Results: The 10-fold cross-validated Extreme Gradient Boosting classifier achieved a support-weighted average precision, recall, F₁, and accuracy score of 0.73, 0.73, 0.73, and 0.73, respectively. In one-versus-rest tasks, individual category AUCs ranged from 0.89 to 0.97, with a microaverage AUC of 0.95. ADHD posts were classified with the highest AUC of 0.97, indicating distinct linguistic features, while BPD posts had the lowest AUC of 0.89, suggesting greater linguistic overlap with other conditions. Consistent with the classifier results, the ADHD posts have a more visually distinct cluster in the Uniform Manifold Approximation and Projection projects, while BPD overlaps with depression, anxiety, and schizophrenia. Comparisons with other state-of-the-art embedding methods, such as OpenAI’s text-embedding-3-small (AUC=0.94) and sentence-bidirectional encoder representations from transformers (AUC=0.86), demonstrated superior performance of the Generative Representational Instruction Tuning Language Model-7B model.
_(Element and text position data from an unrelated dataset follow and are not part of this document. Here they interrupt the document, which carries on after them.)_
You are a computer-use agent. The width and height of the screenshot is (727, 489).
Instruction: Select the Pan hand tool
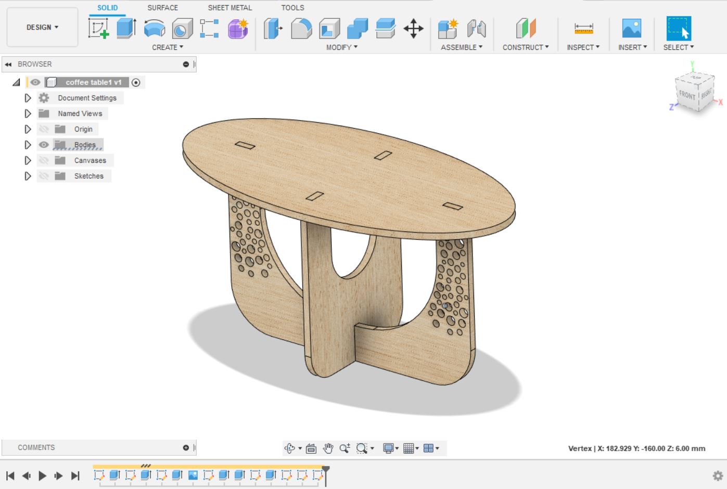328,448
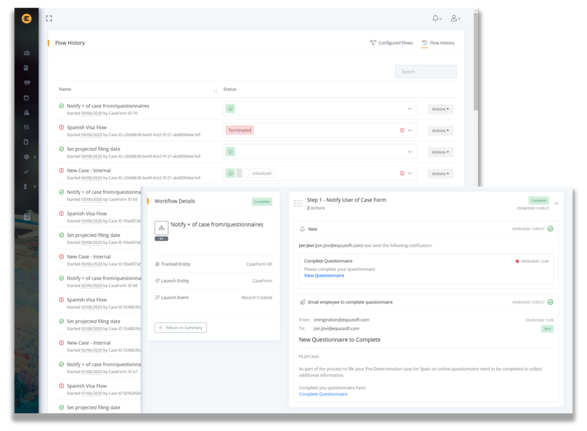The height and width of the screenshot is (431, 587).
Task: Open the user profile menu
Action: pos(455,18)
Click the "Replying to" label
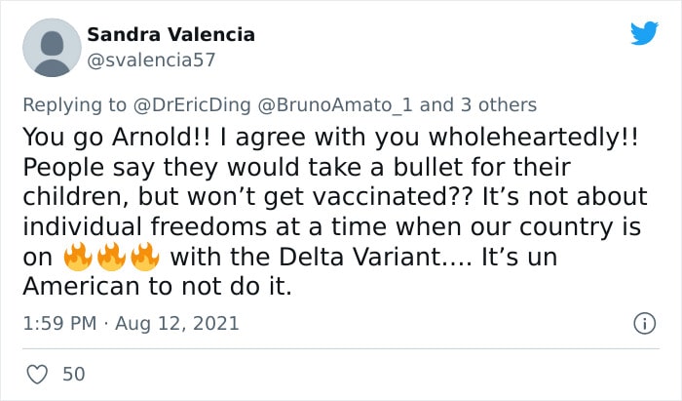Viewport: 682px width, 401px height. (74, 105)
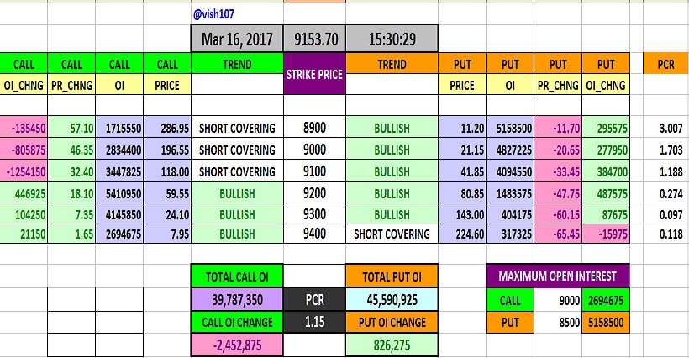Select the 45,590,925 total put OI value
This screenshot has height=358, width=689.
[x=391, y=299]
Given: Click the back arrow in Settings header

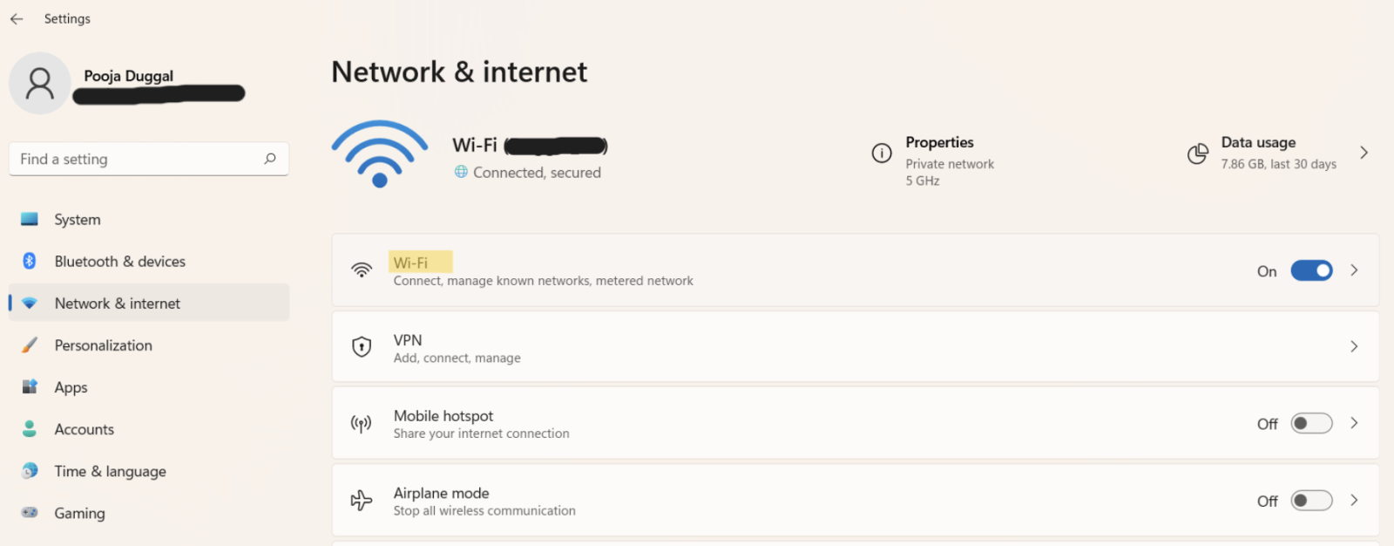Looking at the screenshot, I should (x=17, y=18).
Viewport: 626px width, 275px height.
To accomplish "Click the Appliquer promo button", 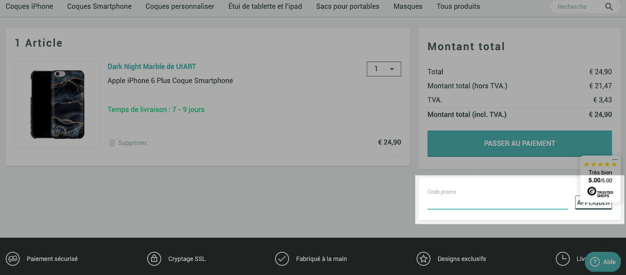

Conclusions: This study introduces an innovative use of LLMs in psychiatry, showcasing their potential to objectively examine language use for distinguishing between different psychiatric disorders. The findings highlight the capability of LLMs to offer valuable insights into the linguistic patterns unique to various conditions, paving the way for more efficient, patient-focused diagnostic and monitoring strategies. Future research should aim to validate these results with clinically confirmed populations and investigate the implications of comorbidity and spectrum disorders.

JMIR AI 2025;4:e67369

doi:10.2196/67369

Keywords

Psychiatric disorders encompass a diverse range of conditions affecting an individual’s thoughts, emotions, and behaviors. These disorders are characterized by complex and heterogeneous symptomatology, making it difficult to establish precise diagnostic criteria and monitor disease progression over time [1]. While standardized clinical interviews and questionnaires are commonly used, they rely on subjective assessments and can be time-consuming or insensitive to subtle changes, potentially leading to misdiagnosis and delayed intervention [2] .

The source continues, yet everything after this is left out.